For the past 65-70 years—and especially for the past 30 years since the end of the civil rights argument—American politics has been dominated by controversy over the size and scope of the welfare state. Today, that argument is largely over with liberals having largely won… There are big items still on the progressive agenda. But they don’t really involve substantial new expenditures. Instead, you’re looking at carbon pricing, financial regulatory reform, and immigration reform as the medium-term agenda. Most broadly, questions about how to boost growth, how to deliver public services effectively, and about the appropriate balance of social investment between children and the elderly will take center stage.

This is (as is Yglesias’s wont) rather glib, and I and any other liberal could come up with a hundred things we’d like the federal government to spend money on to improve society. But we’ve had republicans running on protecting Medicare for two cycles now. Sure, they’ll try to kill if it nobody’s looking, or if they can pin it on anybody else, but the social safety net has become such an accepted, if not cherished, part of American life that they can’t come out and say “we want to kill Medicare, we want to kill Social Security.” They can just hand-wave about reform – and it takes wonks to point out that handwaving for what it is. Arguments about values and goals don’t help when Republicans ape liberal values and goals of supporting seniors financially and medically and then try to push privatizing Social Security and switching to Medicare vouchers. You need to argue that the Republican proposals won’t work, and that they’ll make things worse, and these are empirical arguments that need to be grounded in the data. Moreover, there needs to be a liberal voice calling for these programs to be well-run, not only so that they do more good with less, but so they’re harder to kill.

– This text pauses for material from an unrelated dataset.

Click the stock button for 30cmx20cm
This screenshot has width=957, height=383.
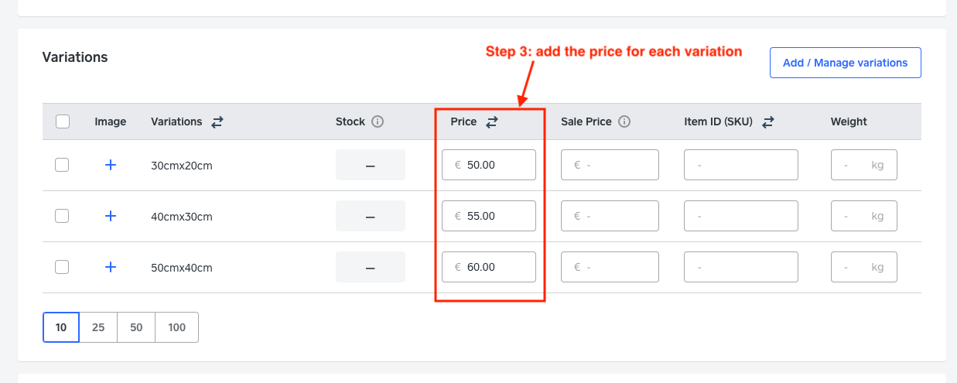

And I think that this is what Klein, consciously or not, sees as his raison d’être. Ezra, quoting Yglesias three years later, wrote,

The progressive project of building a decent welfare state is giving way to the more technocratic work of financing and managing it. How government is run, more than what exactly it does, seems set to be the main battleground of American politics in coming years.

This sentiment may offend Sunkara. But rather than seeing it as an abdication of values, I see it as a project that of necessity grows out of the values that Sunkara himself presumably holds. Moreover, I see it as an extension of the Progressive Movement of the early 20th Century – only rather than trying to put technocrats in charge of everything, Klein and the wonkblog movement are trying to make technocrats out of voters, building democratic support for technocratic policies. What separates the wonkbloggers from their fellow wonks is that instead of making their cases in whitepapers meant for elite audiences, they seek to educate readers on topics that were formerly locked away in unreadable OMB reports.

One of conservatives’ biggest victories in the last thirty years has been to discredit the very notion of governmental intervention. Think of Ronald Reagan’s famous quote: “The nine most terrifying words in the English language are: ‘I’m from the government and I’m here to help.'” I don’t believe that conservatives successfully sold their values to the majority of the American people, but I think they did a good job of arguing that liberal values were unworkable. To the degree Klein et al can restore faith in the possibility of efficient and successful liberal programs, I think he does the left a favor.

 

  1. This is not to say there aren’t conservative wonks. There certainly are, and like their liberal counterparts function mostly as political staffers and in think tanks. They just tend not to write for a popular audience. The closest comparison is the conservative economics bloggers, but they differ both in topic and in audience.